Government Counterfeiting

Transcription

Government Counterfeiting
Government Counterfeiting
by Bill Bonner
London, England
The important news:
Yesterday, both the Bank of England and the European Central Bank announced moves to
boost the economy. They're both falling in line behind Mr. Bernanke, who is "pulling out all the
stops" in order to avoid a deep depression. Both the BoE and the ECB are going to take up forms of
QE - quantitative easing - in which the banks buy government debt directly.
Don't try QE at home, dear reader; you'll be arrested for counterfeiting. QE so closely resembles
old-fashioned printing press money that you couldn't tell them apart in a police line up. Both
are ways to increase the supply of money...which, according to theory, leads to consumer price
inflation.
The Dow fell 102 points yesterday too. The bear market rally has gone on for nearly 9 weeks. It's
probably ready for a rest...and maybe a pullback. We doubt it's over though. There is still far too
much money and far too many suckers who have not been pulled back into the stock market. The
next leg down of this bear market will have to wait - most likely.
Another ominous thing that happened yesterday was that bond yields increased. The yield on
the 10-year Treasury note - at 3.3% - is more than a full percent above its low. The yield on the 30year bond is at 4.26%.
These yields are still very low. But they seem to be moving higher. They are ominous because at
some point in the future we expect all Hell to break loose in the bond market. The slippage we're
seeing now in bond prices (when prices go down, yields go up) may or may not be an early
warning.
But we probably have a few new readers of The Daily Reckoning...let us backtrack in order to bring
them into the picture.
We begin by going back half a century. America emerged the world's biggest, strongest, most
innovative and dynamic economy after WWII. Then, it went from strength to strength...to
weakness. Gradually, Americans turned their attention away from production and towards
consumption. And gradually, America's most profitable businesses shifted from making things to
financing them. That's why GM created GMAC...and why GE staked its future on GE Finance. And
it's why the center of American economic power moved from the manufacturing hinterlands of
Detroit and Cleveland...to the financial centers on the coast...notably the big one in Lower
Manhattan.
The financial sector boomed by supplying credit. Americans borrowed. And so, their debt increased.
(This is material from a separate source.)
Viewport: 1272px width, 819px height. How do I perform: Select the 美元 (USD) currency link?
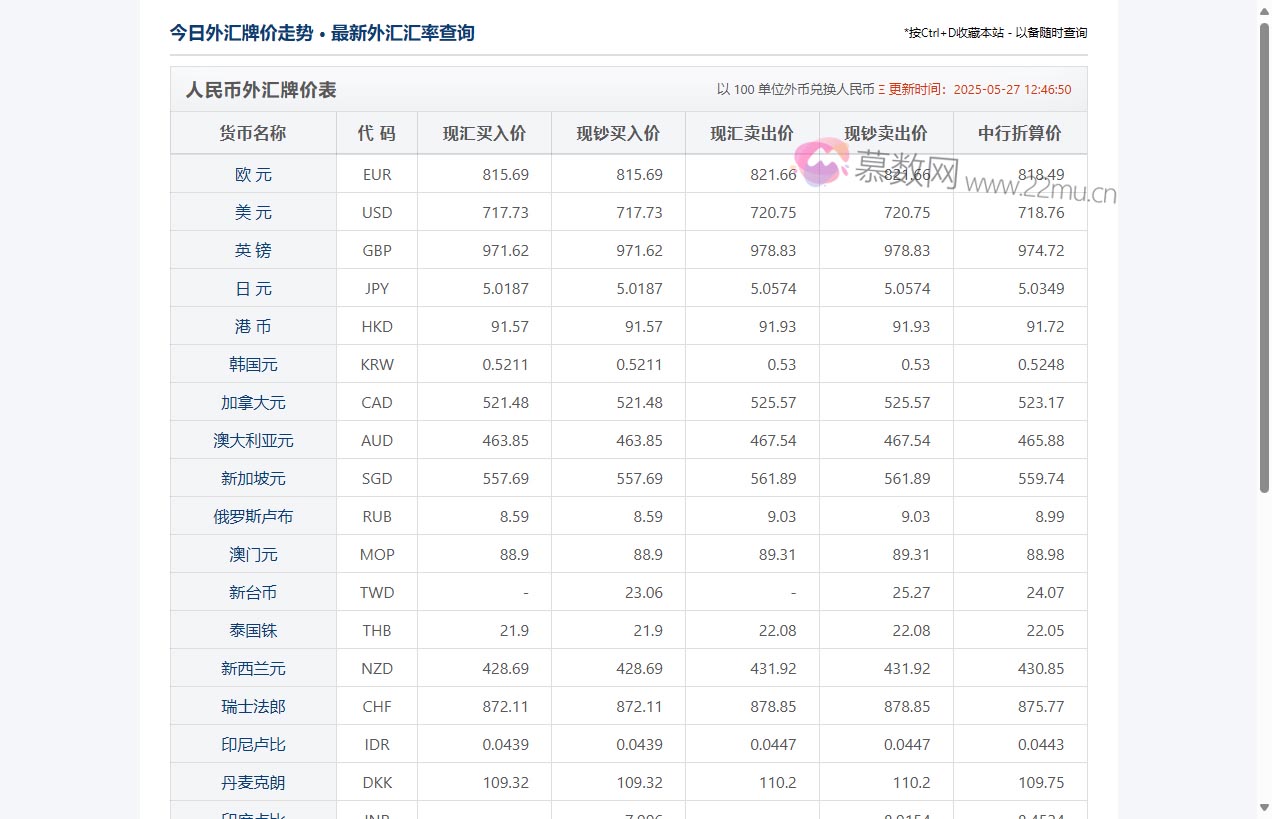(253, 211)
From being the world's leading creditors in the '50s and '60s...they became the world's leading
debtors in the '80s and '90s. Gradually, the consumer economy required more and more debt to
produce an extra unit of output. Debtors had to borrow not only to buy...but also to pay back, or pay
the interest on, previous borrowings.
In the Eisenhower years, it took only an extra $1.50 or so of debt to spur an extra dollar's worth of
GDP. By the end of the century, the cost had risen to over $4...and then to $6 a few years later. Total
debt, which had been about 150% of GDP before Ronald Reagan took office, shot up to 370%
in the final years of G.W. Bush.
By the late '90s and early 21st century, the American economy had entered the Bubble Epoque. The
financial industry - aided and abetted by the Fed - was providing so much 'liquidity' it was causing
asset prices to bubble up everywhere. Of course, bubbles always blow up - without exception. And
when the dot.com bubble exploded in 2000, at first, we thought that was the end of the Bubble
Era. Little did we realize, the biggest bubbles were still to come. Then came the bubbles in
housing, art, emerging markets, oil, and commodities. All blew up. But the biggest bubble of all the bubble in credit - blew up too, bringing the Bubble Epoque to a close. Capitalism giveth.
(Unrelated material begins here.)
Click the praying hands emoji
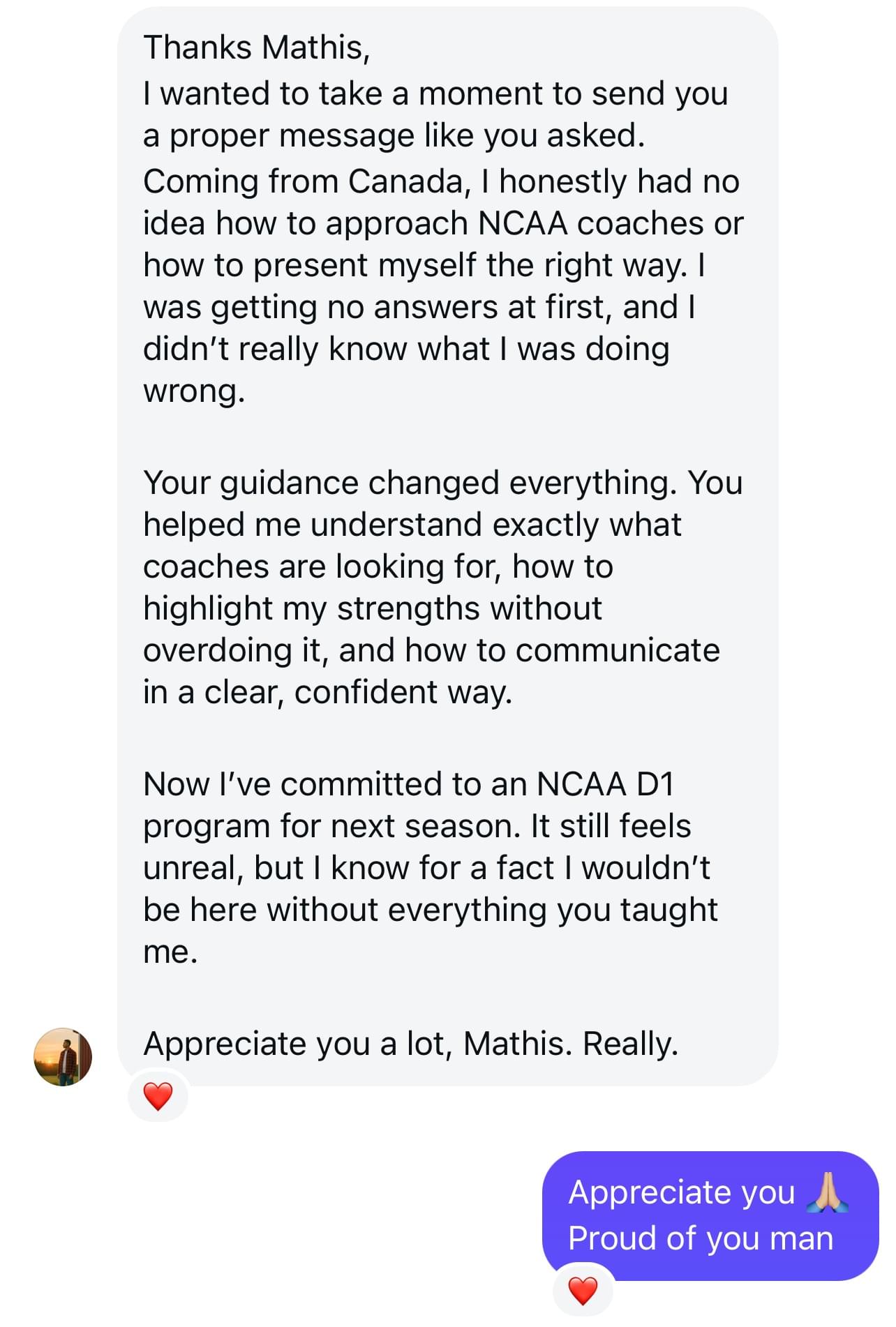Viewport: 896px width, 1327px height. tap(827, 1192)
Capitalism taketh away. The process of what Schumpeter called "creative destruction" continues.
We are now in the post-bubble era. The financial industry has been bombed out. It can no longer
create bubbles. Governments all over the world are propping up the walls...and shoring up the
foundations. But the Bubble Epoque can't be revived.
Is that the end of the story? Not at all. The feds' efforts to stop the progress of capitalism will have
some spectacular consequences. The fireworks will start when the bond market cracks...sending
yields through the roof. And that's all we have to say about it today...stay tuned.
Now, over to Addison, who gives us the full scoop on the bank stress test:
"Nothing like peeling a band aid off slowly," writes Addison in today's issue of The 5 Min.
Forecast. "The Treasury concluded their painstaking six week stress late yesterday and announced
(gasp) that 19 American banks under stress need to raise $75 billion if they plan to stay in business.
"Ten of the 19 banks under TARP "protection" will be REQUIRED by the U.S. government to raise
capital. They include: Bank of America, Citi, PNC, Fifth Third, GMAC, Wells Fargo and a couple
more. Notably absent are JP Morgan and Goldman Sachs.
"The best part: Under the government's 'worst case' stress test, the 19 banks stand to lose another
$600 billion... an amount large enough to require at least a few bankruptcies and or nationalizations.
"What's the 'worst case' according to Timothy Geithner? 10.3% unemployment, a GDP contraction
of 3.3% for the year and another 22% fall in housing prices.
"Heh, that's it? That's not far off our best-case scenario. In fact, with a modicum of imagination it's
not hard to envision much worse.
"The Bureau of (be)Labor(ed) Statistics says 539,000 Americans lost their jobs in April. That's a
horrendous number, but still below the 600,000 forecast earlier in the week. And it's actually the
best jobs number since October."
"The official unemployment rate still fell in line with Wall Street estimates. At 8.9% it's a 25-year
high and just a hair below the 1975 peak of 9%.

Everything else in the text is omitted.